Performance of the SafeTerm AI-Based MedDRA Query System Against Standardised MedDRA Queries
Francois Vandenhende, Anna Georgiou, Michalis Georgiou, Theodoros Psaras, Ellie Karekla, Elena Hadjicosta
TL;DR
The paper tackles the challenge of efficiently generating relevant MedDRA terms for Standardised MedDRA Queries (SMQs) in pharmacovigilance. It introduces SafeTerm Automated MedDRA Query (AMQ), a fully unsupervised, embedding-based pipeline that retrieves and ranks MedDRA PTs using a data-driven similarity threshold. Validation on MedDRA v28.1 Tier-1 SMQs shows strong recall at moderate thresholds and improved precision with higher thresholds, with the auto Knee-based threshold balancing recall and precision. The approach demonstrates robust, scalable performance across SMQs and supports practical, version-agnostic automated query generation with human-in-the-loop refinement.
Abstract
In pre-market drug safety review, grouping related adverse event terms into SMQs or OCMQs is critical for signal detection. We assess the performance of SafeTerm Automated Medical Query (AMQ) on MedDRA SMQs. The AMQ is a novel quantitative artificial intelligence system that understands and processes medical terminology and automatically retrieves relevant MedDRA Preferred Terms (PTs) for a given input query, ranking them by a relevance score (0-1) using multi-criteria statistical methods. The system (SafeTerm) embeds medical query terms and MedDRA PTs in a multidimensional vector space, then applies cosine similarity, and extreme-value clustering to generate a ranked list of PTs. Validation was conducted against tier-1 SMQs (110 queries, v28.1). Precision, recall and F1 were computed at multiple similarity-thresholds, defined either manually or using an automated method. High recall (94%)) is achieved at moderate similarity thresholds, indicative of good retrieval sensitivity. Higher thresholds filter out more terms, resulting in improved precision (up to 89%).
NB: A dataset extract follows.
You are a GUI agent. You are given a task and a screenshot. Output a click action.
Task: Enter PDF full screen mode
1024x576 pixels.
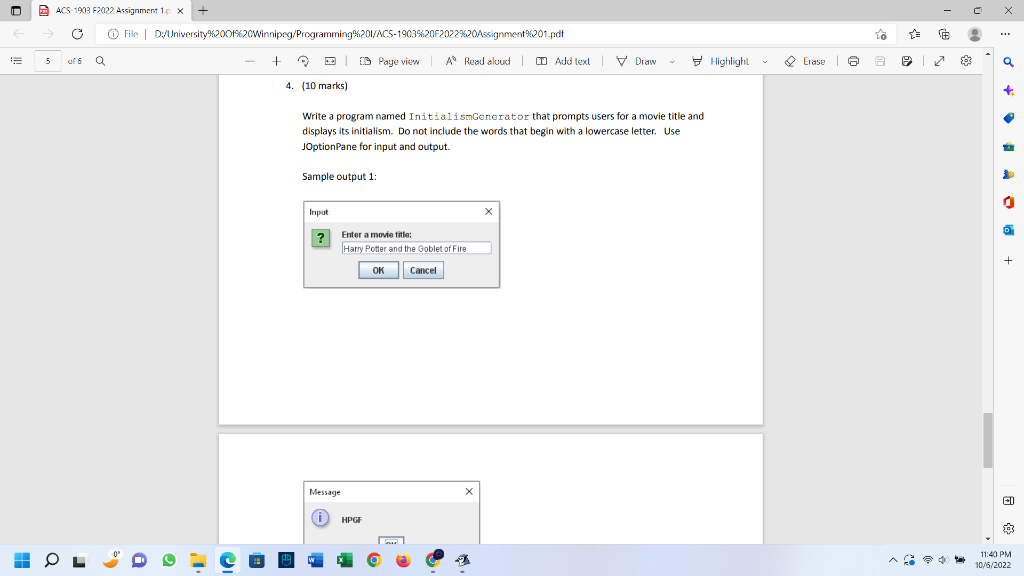click(x=937, y=61)
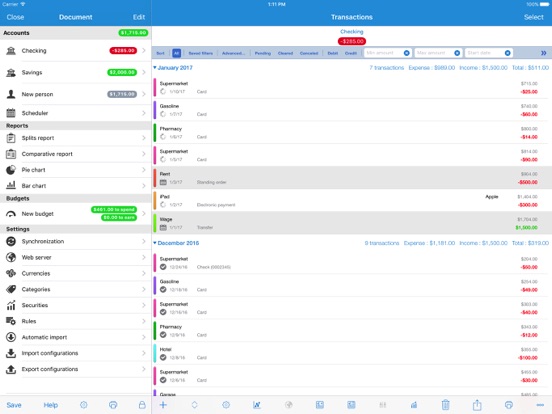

The optimal threshold (0.70)) yielded an overall recall of (48%) and precision of (45%) across all 110 queries. Restricting to narrow-term PTs achieved slightly better performance at an increased (+0.05) similarity threshold, confirming increased relatedness of narrow versus broad terms. The automatic threshold (0.66) selection prioritizes recall (0.58) to precision (0.29). SafeTerm AMQ achieves comparable, satisfactory performance on SMQs and sanitized OCMQs. It is therefore a viable supplementary method for automated MedDRA query generation, balancing recall and precision. We recommend using suitable MedDRA PT terminology in query formulation and applying the automated threshold method to optimise recall. Increasing similarity scores allows refined, narrow terms selection.